I realized a moment later that it was my feet. How quickly silence can transform the world into a deafening cacophony!

feast-veggies-and-noodles

feast-salmon

With Nefarious off enjoying Disneyland (and, I am told, trying to pull the “but daddy lets me” scam, haha, to coerce her mother into doing her bidding), Caitlin and I are going to take a rare date night, beginning shortly with going to see The Wolfman (my desire for that being stoked by this video of a bear that walks like a person). One of my favorite conveniences in seeing movies in this modern world is the small blessing of being able to buy tickets online and print them at home. It means that I don’t have to worry about getting to a new movie that might sell out early, and that I don’t have to stand in line at all — standing in lines being something that I really despise doing.

Other than that, I anticipate sleeping very well tonight. I haven’t been getting a whole lot of sleep the last few days due to discomfort, but I think I’ve crossed the threshhold into being so deliriously tired that even if goblins crawled into bed and gnawed on my legs — something that many nights I could swear is actually happening — that I would blissfully snore through it.
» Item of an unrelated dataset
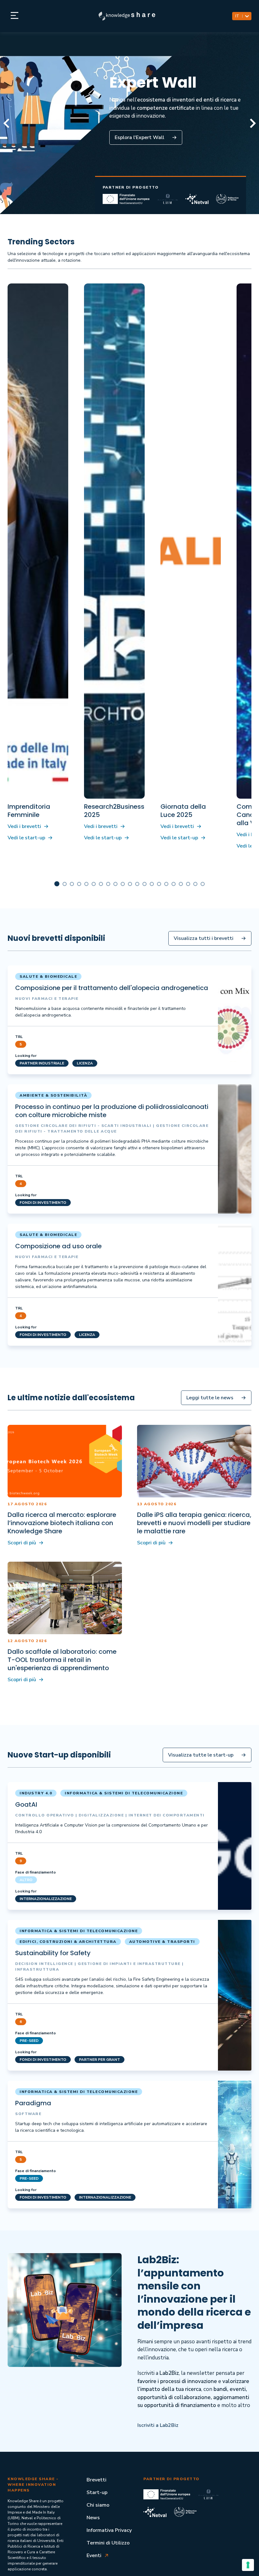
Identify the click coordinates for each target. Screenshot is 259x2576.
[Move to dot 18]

I think drifting off to sleep in a comfortable bed with Caitlin at my side is up near the top of my “best things list” as well.

4 Comments

  1. mel wrote:

    There really is nothing better than falling asleep next to the one you love.

    Saturday, February 13, 2010 at 7:42 pm | Permalink
  2. Twwly wrote:

    Bob already pulls that scam with Scott and I.

    Tuesday, February 16, 2010 at 3:06 pm | Permalink
  3. DTM wrote:

    I was saying exactly the same thing to my wife last night while
    drinking Ice water from an over sized mason jar.

    Wednesday, February 17, 2010 at 3:15 pm | Permalink
  4. Lili wrote:

    Just thought I’d mention a recent discovery re: pain in my right knee.

    At first I thought I had pulled a muscle in my knee (how, I don’t know) until I realized that the pain in my knee seemed to get worse when a vague and almost non-existent pain in my pancreas area would ache.

    Turns out the pain in my knee was not caused by my knee at all but by my pancreas. The more my pancreas ached the more the lymph in my right groin area would ache, resulting in a sharp stabbing pain in my knee.

    Once I put the three pains (pancreas, lymph, knee) together I started working on detoxing my pancreas and cut down on my carb/sugar/painkiller intake for a few weeks.

    The pain in my knee only comes back when my pancreas is being overworked again.

    Just a thought.

    Peace.

    Wednesday, February 24, 2010 at 1:30 pm | Permalink
Wow Shannon, that's really annoying! What is it, 1997 on Geocities? Retroweb is NOT cool!